● Qué hacer
Reproduce íntegro el listado que sigue, línea por línea y sin alterar un solo carácter.

(Ítems del conjunto de datos)

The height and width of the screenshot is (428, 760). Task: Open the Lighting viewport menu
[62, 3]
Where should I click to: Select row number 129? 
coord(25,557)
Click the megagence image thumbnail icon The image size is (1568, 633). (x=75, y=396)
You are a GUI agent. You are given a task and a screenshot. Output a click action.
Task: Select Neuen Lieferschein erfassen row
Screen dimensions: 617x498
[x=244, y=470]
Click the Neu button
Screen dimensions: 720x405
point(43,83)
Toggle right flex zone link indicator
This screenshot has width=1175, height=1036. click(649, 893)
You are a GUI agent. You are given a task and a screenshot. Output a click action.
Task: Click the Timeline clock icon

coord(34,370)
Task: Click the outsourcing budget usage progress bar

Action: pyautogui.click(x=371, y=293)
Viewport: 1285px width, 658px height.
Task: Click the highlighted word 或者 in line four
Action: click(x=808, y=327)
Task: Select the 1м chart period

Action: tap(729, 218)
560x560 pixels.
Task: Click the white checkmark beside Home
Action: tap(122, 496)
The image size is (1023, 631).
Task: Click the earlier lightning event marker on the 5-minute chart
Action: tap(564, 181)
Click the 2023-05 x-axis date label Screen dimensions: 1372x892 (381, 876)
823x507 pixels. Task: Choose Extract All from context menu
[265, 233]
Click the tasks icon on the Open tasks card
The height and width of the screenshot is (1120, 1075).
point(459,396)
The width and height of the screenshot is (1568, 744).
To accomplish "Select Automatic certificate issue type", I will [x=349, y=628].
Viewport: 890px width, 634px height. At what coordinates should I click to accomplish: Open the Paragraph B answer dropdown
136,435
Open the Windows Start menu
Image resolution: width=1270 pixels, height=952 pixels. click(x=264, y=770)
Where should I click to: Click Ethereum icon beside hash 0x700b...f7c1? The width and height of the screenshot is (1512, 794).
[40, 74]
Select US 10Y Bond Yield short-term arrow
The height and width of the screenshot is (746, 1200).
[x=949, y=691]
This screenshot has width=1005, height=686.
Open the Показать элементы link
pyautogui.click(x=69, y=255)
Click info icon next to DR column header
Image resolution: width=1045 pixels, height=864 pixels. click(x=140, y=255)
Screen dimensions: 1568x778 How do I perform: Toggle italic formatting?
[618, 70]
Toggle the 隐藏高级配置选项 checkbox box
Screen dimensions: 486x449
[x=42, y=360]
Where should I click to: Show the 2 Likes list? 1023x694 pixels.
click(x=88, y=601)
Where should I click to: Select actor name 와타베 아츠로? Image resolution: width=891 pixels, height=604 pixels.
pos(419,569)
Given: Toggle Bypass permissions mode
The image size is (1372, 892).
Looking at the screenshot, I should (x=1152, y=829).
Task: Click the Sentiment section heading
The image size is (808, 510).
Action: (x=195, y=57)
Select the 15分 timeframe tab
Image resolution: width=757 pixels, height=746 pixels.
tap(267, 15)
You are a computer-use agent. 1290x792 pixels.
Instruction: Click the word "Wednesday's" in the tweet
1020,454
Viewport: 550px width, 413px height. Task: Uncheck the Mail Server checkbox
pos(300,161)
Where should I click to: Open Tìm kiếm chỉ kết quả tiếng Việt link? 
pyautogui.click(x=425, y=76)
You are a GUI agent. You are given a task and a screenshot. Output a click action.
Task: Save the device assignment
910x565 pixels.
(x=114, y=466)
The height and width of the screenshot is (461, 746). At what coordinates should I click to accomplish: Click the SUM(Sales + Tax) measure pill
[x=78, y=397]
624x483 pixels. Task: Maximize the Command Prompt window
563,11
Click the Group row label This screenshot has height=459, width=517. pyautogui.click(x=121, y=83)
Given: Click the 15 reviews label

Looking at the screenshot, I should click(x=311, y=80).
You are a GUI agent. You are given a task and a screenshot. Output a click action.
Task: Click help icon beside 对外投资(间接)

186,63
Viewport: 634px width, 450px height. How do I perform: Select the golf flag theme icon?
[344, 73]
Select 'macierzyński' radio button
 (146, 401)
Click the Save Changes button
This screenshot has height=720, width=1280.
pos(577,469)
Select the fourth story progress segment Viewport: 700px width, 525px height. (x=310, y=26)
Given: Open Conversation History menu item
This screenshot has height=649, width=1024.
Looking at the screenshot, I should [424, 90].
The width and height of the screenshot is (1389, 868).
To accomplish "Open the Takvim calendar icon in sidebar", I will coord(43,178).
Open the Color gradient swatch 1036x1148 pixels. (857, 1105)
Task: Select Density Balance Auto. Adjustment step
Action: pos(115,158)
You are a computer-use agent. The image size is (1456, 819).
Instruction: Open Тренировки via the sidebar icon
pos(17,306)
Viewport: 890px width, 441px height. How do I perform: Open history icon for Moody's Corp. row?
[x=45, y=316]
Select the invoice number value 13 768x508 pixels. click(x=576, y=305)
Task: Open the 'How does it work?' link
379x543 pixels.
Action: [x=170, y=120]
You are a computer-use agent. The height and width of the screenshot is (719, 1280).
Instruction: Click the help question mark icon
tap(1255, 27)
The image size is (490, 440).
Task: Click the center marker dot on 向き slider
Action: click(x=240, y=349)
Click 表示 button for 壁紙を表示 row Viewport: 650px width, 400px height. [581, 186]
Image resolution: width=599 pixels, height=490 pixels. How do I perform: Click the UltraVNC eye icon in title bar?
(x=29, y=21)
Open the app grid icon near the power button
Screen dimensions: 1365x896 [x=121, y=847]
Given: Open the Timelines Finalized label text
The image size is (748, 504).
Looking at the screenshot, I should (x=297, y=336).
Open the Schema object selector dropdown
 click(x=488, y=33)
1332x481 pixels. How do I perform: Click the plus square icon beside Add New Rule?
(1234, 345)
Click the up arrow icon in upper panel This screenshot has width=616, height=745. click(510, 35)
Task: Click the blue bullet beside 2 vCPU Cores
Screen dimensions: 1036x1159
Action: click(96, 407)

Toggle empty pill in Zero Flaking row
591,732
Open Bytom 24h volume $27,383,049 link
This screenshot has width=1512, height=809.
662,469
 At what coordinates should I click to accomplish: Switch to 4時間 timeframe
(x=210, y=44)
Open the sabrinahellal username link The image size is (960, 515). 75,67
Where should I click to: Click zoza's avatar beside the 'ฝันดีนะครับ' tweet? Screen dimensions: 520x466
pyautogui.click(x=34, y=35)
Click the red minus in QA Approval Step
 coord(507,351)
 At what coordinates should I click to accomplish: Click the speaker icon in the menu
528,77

● Respuesta escrita
The height and width of the screenshot is (428, 760). Task: Open the Lighting viewport menu
[62, 3]
Where should I click to: Select row number 129? 
coord(25,557)
Click the megagence image thumbnail icon The image size is (1568, 633). (x=75, y=396)
You are a GUI agent. You are given a task and a screenshot. Output a click action.
Task: Select Neuen Lieferschein erfassen row
Screen dimensions: 617x498
[x=244, y=470]
Click the Neu button
Screen dimensions: 720x405
point(43,83)
Toggle right flex zone link indicator
This screenshot has width=1175, height=1036. click(649, 893)
You are a GUI agent. You are given a task and a screenshot. Output a click action.
Task: Click the Timeline clock icon

coord(34,370)
Task: Click the outsourcing budget usage progress bar

Action: pyautogui.click(x=371, y=293)
Viewport: 1285px width, 658px height.
Task: Click the highlighted word 或者 in line four
Action: click(x=808, y=327)
Task: Select the 1м chart period

Action: tap(729, 218)
560x560 pixels.
Task: Click the white checkmark beside Home
Action: tap(122, 496)
The image size is (1023, 631).
Task: Click the earlier lightning event marker on the 5-minute chart
Action: tap(564, 181)
Click the 2023-05 x-axis date label Screen dimensions: 1372x892 (381, 876)
823x507 pixels. Task: Choose Extract All from context menu
[265, 233]
Click the tasks icon on the Open tasks card
The height and width of the screenshot is (1120, 1075).
point(459,396)
The width and height of the screenshot is (1568, 744).
To accomplish "Select Automatic certificate issue type", I will [x=349, y=628].
Viewport: 890px width, 634px height. At what coordinates should I click to accomplish: Open the Paragraph B answer dropdown
136,435
Open the Windows Start menu
Image resolution: width=1270 pixels, height=952 pixels. click(x=264, y=770)
Where should I click to: Click Ethereum icon beside hash 0x700b...f7c1? The width and height of the screenshot is (1512, 794).
[40, 74]
Select US 10Y Bond Yield short-term arrow
The height and width of the screenshot is (746, 1200).
[x=949, y=691]
This screenshot has width=1005, height=686.
Open the Показать элементы link
pyautogui.click(x=69, y=255)
Click info icon next to DR column header
Image resolution: width=1045 pixels, height=864 pixels. click(x=140, y=255)
Screen dimensions: 1568x778 How do I perform: Toggle italic formatting?
[618, 70]
Toggle the 隐藏高级配置选项 checkbox box
Screen dimensions: 486x449
[x=42, y=360]
Where should I click to: Show the 2 Likes list? 1023x694 pixels.
click(x=88, y=601)
Where should I click to: Select actor name 와타베 아츠로? Image resolution: width=891 pixels, height=604 pixels.
pos(419,569)
Given: Toggle Bypass permissions mode
The image size is (1372, 892).
Looking at the screenshot, I should (x=1152, y=829).
Task: Click the Sentiment section heading
The image size is (808, 510).
Action: (x=195, y=57)
Select the 15分 timeframe tab
Image resolution: width=757 pixels, height=746 pixels.
tap(267, 15)
You are a computer-use agent. 1290x792 pixels.
Instruction: Click the word "Wednesday's" in the tweet
1020,454
Viewport: 550px width, 413px height. Task: Uncheck the Mail Server checkbox
pos(300,161)
Where should I click to: Open Tìm kiếm chỉ kết quả tiếng Việt link? 
pyautogui.click(x=425, y=76)
You are a GUI agent. You are given a task and a screenshot. Output a click action.
Task: Save the device assignment
910x565 pixels.
(x=114, y=466)
The height and width of the screenshot is (461, 746). At what coordinates should I click to accomplish: Click the SUM(Sales + Tax) measure pill
[x=78, y=397]
624x483 pixels. Task: Maximize the Command Prompt window
563,11
Click the Group row label This screenshot has height=459, width=517. pyautogui.click(x=121, y=83)
Given: Click the 15 reviews label

Looking at the screenshot, I should click(x=311, y=80).
You are a GUI agent. You are given a task and a screenshot. Output a click action.
Task: Click help icon beside 对外投资(间接)

186,63
Viewport: 634px width, 450px height. How do I perform: Select the golf flag theme icon?
[344, 73]
Select 'macierzyński' radio button
 (146, 401)
Click the Save Changes button
This screenshot has height=720, width=1280.
pos(577,469)
Select the fourth story progress segment Viewport: 700px width, 525px height. (x=310, y=26)
Given: Open Conversation History menu item
This screenshot has height=649, width=1024.
Looking at the screenshot, I should [424, 90].
The width and height of the screenshot is (1389, 868).
To accomplish "Open the Takvim calendar icon in sidebar", I will coord(43,178).
Open the Color gradient swatch 1036x1148 pixels. (857, 1105)
Task: Select Density Balance Auto. Adjustment step
Action: pos(115,158)
You are a computer-use agent. The image size is (1456, 819).
Instruction: Open Тренировки via the sidebar icon
pos(17,306)
Viewport: 890px width, 441px height. How do I perform: Open history icon for Moody's Corp. row?
[x=45, y=316]
Select the invoice number value 13 768x508 pixels. click(x=576, y=305)
Task: Open the 'How does it work?' link
379x543 pixels.
Action: [x=170, y=120]
You are a computer-use agent. The height and width of the screenshot is (719, 1280).
Instruction: Click the help question mark icon
tap(1255, 27)
The image size is (490, 440).
Task: Click the center marker dot on 向き slider
Action: click(x=240, y=349)
Click 表示 button for 壁紙を表示 row Viewport: 650px width, 400px height. [581, 186]
Image resolution: width=599 pixels, height=490 pixels. How do I perform: Click the UltraVNC eye icon in title bar?
(x=29, y=21)
Open the app grid icon near the power button
Screen dimensions: 1365x896 [x=121, y=847]
Given: Open the Timelines Finalized label text
The image size is (748, 504).
Looking at the screenshot, I should (x=297, y=336).
Open the Schema object selector dropdown
 click(x=488, y=33)
1332x481 pixels. How do I perform: Click the plus square icon beside Add New Rule?
(1234, 345)
Click the up arrow icon in upper panel This screenshot has width=616, height=745. click(510, 35)
Task: Click the blue bullet beside 2 vCPU Cores
Screen dimensions: 1036x1159
Action: click(96, 407)

Toggle empty pill in Zero Flaking row
591,732
Open Bytom 24h volume $27,383,049 link
This screenshot has width=1512, height=809.
662,469
 At what coordinates should I click to accomplish: Switch to 4時間 timeframe
(x=210, y=44)
Open the sabrinahellal username link The image size is (960, 515). 75,67
Where should I click to: Click zoza's avatar beside the 'ฝันดีนะครับ' tweet? Screen dimensions: 520x466
pyautogui.click(x=34, y=35)
Click the red minus in QA Approval Step
 coord(507,351)
 At what coordinates should I click to accomplish: Click the speaker icon in the menu
528,77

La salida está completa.